- The request: Convert the records below into a Markdown table with two columns, Number and Line. Number each row and skip any blank lines.

++++ Provided records ++++

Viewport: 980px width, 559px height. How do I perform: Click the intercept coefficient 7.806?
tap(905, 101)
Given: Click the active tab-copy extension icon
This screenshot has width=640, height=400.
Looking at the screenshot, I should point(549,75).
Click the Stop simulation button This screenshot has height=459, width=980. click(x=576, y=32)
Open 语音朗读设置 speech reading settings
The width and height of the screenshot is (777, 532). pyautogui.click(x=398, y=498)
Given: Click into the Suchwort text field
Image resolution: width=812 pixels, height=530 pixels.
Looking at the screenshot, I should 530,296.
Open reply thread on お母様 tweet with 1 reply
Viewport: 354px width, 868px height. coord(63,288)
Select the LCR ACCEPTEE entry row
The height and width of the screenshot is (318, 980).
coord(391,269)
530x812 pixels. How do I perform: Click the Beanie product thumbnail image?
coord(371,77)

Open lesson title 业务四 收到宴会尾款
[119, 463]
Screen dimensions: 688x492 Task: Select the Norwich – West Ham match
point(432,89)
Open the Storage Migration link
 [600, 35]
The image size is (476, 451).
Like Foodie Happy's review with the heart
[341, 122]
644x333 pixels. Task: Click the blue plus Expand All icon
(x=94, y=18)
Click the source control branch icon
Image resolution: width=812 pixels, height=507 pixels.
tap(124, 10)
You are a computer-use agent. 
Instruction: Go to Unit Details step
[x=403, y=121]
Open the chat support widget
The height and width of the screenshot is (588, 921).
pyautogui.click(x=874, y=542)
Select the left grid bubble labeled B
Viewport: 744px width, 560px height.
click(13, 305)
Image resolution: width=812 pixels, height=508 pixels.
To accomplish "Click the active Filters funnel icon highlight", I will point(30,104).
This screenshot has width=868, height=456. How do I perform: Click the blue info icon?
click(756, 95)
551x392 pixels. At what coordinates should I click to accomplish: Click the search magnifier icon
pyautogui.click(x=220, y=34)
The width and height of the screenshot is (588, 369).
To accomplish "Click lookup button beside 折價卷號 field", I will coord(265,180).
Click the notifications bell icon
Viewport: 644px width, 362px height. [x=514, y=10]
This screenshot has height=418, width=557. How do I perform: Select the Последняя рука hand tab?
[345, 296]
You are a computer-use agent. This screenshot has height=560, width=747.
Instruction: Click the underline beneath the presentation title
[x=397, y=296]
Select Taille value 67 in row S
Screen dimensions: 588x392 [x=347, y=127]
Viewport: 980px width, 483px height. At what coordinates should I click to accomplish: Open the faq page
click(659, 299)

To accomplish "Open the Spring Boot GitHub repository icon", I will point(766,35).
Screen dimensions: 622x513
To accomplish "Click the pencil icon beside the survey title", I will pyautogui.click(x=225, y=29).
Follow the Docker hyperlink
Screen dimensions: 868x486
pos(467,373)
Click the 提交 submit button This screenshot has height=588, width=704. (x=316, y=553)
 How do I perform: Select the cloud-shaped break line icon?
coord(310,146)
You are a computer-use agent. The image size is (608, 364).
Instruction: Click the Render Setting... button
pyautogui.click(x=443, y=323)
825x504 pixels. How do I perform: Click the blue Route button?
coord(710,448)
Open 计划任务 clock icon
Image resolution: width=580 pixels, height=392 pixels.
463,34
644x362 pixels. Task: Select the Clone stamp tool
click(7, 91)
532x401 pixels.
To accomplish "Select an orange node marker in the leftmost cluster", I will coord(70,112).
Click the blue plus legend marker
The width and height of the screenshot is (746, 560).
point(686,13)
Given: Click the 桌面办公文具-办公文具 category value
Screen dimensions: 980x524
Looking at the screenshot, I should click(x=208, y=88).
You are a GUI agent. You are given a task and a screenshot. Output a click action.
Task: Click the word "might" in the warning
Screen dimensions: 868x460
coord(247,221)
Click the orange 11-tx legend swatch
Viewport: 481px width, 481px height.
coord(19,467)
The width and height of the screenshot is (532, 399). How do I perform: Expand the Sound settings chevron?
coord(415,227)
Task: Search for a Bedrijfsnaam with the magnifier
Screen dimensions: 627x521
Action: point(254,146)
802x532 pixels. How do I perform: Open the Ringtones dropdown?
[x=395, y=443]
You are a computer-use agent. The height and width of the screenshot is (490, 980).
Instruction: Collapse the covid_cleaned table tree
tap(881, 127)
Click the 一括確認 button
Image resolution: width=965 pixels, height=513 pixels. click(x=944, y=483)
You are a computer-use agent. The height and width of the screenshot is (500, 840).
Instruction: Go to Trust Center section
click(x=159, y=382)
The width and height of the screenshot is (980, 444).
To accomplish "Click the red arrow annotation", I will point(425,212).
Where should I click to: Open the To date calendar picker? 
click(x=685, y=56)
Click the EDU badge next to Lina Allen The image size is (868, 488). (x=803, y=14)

++++

- Exercise answer:
| Number | Line |
|---|---|
| 1 | Viewport: 980px width, 559px height. How do I perform: Click the intercept coefficient 7.806? |
| 2 | tap(905, 101) |
| 3 | Given: Click the active tab-copy extension icon |
| 4 | This screenshot has width=640, height=400. |
| 5 | Looking at the screenshot, I should point(549,75). |
| 6 | Click the Stop simulation button This screenshot has height=459, width=980. click(x=576, y=32) |
| 7 | Open 语音朗读设置 speech reading settings |
| 8 | The width and height of the screenshot is (777, 532). pyautogui.click(x=398, y=498) |
| 9 | Given: Click into the Suchwort text field |
| 10 | Image resolution: width=812 pixels, height=530 pixels. |
| 11 | Looking at the screenshot, I should 530,296. |
| 12 | Open reply thread on お母様 tweet with 1 reply |
| 13 | Viewport: 354px width, 868px height. coord(63,288) |
| 14 | Select the LCR ACCEPTEE entry row |
| 15 | The height and width of the screenshot is (318, 980). |
| 16 | coord(391,269) |
| 17 | 530x812 pixels. How do I perform: Click the Beanie product thumbnail image? |
| 18 | coord(371,77) |
| 19 | Open lesson title 业务四 收到宴会尾款 |
| 20 | [119, 463] |
| 21 | Screen dimensions: 688x492 Task: Select the Norwich – West Ham match |
| 22 | point(432,89) |
| 23 | Open the Storage Migration link |
| 24 |  [600, 35] |
| 25 | The image size is (476, 451). |
| 26 | Like Foodie Happy's review with the heart |
| 27 | [341, 122] |
| 28 | 644x333 pixels. Task: Click the blue plus Expand All icon |
| 29 | (x=94, y=18) |
| 30 | Click the source control branch icon |
| 31 | Image resolution: width=812 pixels, height=507 pixels. |
| 32 | tap(124, 10) |
| 33 | You are a computer-use agent.  |
| 34 | Instruction: Go to Unit Details step |
| 35 | [x=403, y=121] |
| 36 | Open the chat support widget |
| 37 | The height and width of the screenshot is (588, 921). |
| 38 | pyautogui.click(x=874, y=542) |
| 39 | Select the left grid bubble labeled B |
| 40 | Viewport: 744px width, 560px height. |
| 41 | click(13, 305) |
| 42 | Image resolution: width=812 pixels, height=508 pixels. |
| 43 | To accomplish "Click the active Filters funnel icon highlight", I will point(30,104). |
| 44 | This screenshot has width=868, height=456. How do I perform: Click the blue info icon? |
| 45 | click(756, 95) |
| 46 | 551x392 pixels. At what coordinates should I click to accomplish: Click the search magnifier icon |
| 47 | pyautogui.click(x=220, y=34) |
| 48 | The width and height of the screenshot is (588, 369). |
| 49 | To accomplish "Click lookup button beside 折價卷號 field", I will coord(265,180). |
| 50 | Click the notifications bell icon |
| 51 | Viewport: 644px width, 362px height. [x=514, y=10] |
| 52 | This screenshot has height=418, width=557. How do I perform: Select the Последняя рука hand tab? |
| 53 | [345, 296] |
| 54 | You are a computer-use agent. This screenshot has height=560, width=747. |
| 55 | Instruction: Click the underline beneath the presentation title |
| 56 | [x=397, y=296] |
| 57 | Select Taille value 67 in row S |
| 58 | Screen dimensions: 588x392 [x=347, y=127] |
| 59 | Viewport: 980px width, 483px height. At what coordinates should I click to accomplish: Open the faq page |
| 60 | click(659, 299) |
| 61 | To accomplish "Open the Spring Boot GitHub repository icon", I will point(766,35). |
| 62 | Screen dimensions: 622x513 |
| 63 | To accomplish "Click the pencil icon beside the survey title", I will pyautogui.click(x=225, y=29). |
| 64 | Follow the Docker hyperlink |
| 65 | Screen dimensions: 868x486 |
| 66 | pos(467,373) |
| 67 | Click the 提交 submit button This screenshot has height=588, width=704. (x=316, y=553) |
| 68 |  How do I perform: Select the cloud-shaped break line icon? |
| 69 | coord(310,146) |
| 70 | You are a computer-use agent. The image size is (608, 364). |
| 71 | Instruction: Click the Render Setting... button |
| 72 | pyautogui.click(x=443, y=323) |
| 73 | 825x504 pixels. How do I perform: Click the blue Route button? |
| 74 | coord(710,448) |
| 75 | Open 计划任务 clock icon |
| 76 | Image resolution: width=580 pixels, height=392 pixels. |
| 77 | 463,34 |
| 78 | 644x362 pixels. Task: Select the Clone stamp tool |
| 79 | click(7, 91) |
| 80 | 532x401 pixels. |
| 81 | To accomplish "Select an orange node marker in the leftmost cluster", I will coord(70,112). |
| 82 | Click the blue plus legend marker |
| 83 | The width and height of the screenshot is (746, 560). |
| 84 | point(686,13) |
| 85 | Given: Click the 桌面办公文具-办公文具 category value |
| 86 | Screen dimensions: 980x524 |
| 87 | Looking at the screenshot, I should click(x=208, y=88). |
| 88 | You are a GUI agent. You are given a task and a screenshot. Output a click action. |
| 89 | Task: Click the word "might" in the warning |
| 90 | Screen dimensions: 868x460 |
| 91 | coord(247,221) |
| 92 | Click the orange 11-tx legend swatch |
| 93 | Viewport: 481px width, 481px height. |
| 94 | coord(19,467) |
| 95 | The width and height of the screenshot is (532, 399). How do I perform: Expand the Sound settings chevron? |
| 96 | coord(415,227) |
| 97 | Task: Search for a Bedrijfsnaam with the magnifier |
| 98 | Screen dimensions: 627x521 |
| 99 | Action: point(254,146) |
| 100 | 802x532 pixels. How do I perform: Open the Ringtones dropdown? |
| 101 | [x=395, y=443] |
| 102 | You are a computer-use agent. The height and width of the screenshot is (490, 980). |
| 103 | Instruction: Collapse the covid_cleaned table tree |
| 104 | tap(881, 127) |
| 105 | Click the 一括確認 button |
| 106 | Image resolution: width=965 pixels, height=513 pixels. click(x=944, y=483) |
| 107 | You are a computer-use agent. The height and width of the screenshot is (500, 840). |
| 108 | Instruction: Go to Trust Center section |
| 109 | click(x=159, y=382) |
| 110 | The width and height of the screenshot is (980, 444). |
| 111 | To accomplish "Click the red arrow annotation", I will point(425,212). |
| 112 | Where should I click to: Open the To date calendar picker?  |
| 113 | click(x=685, y=56) |
| 114 | Click the EDU badge next to Lina Allen The image size is (868, 488). (x=803, y=14) |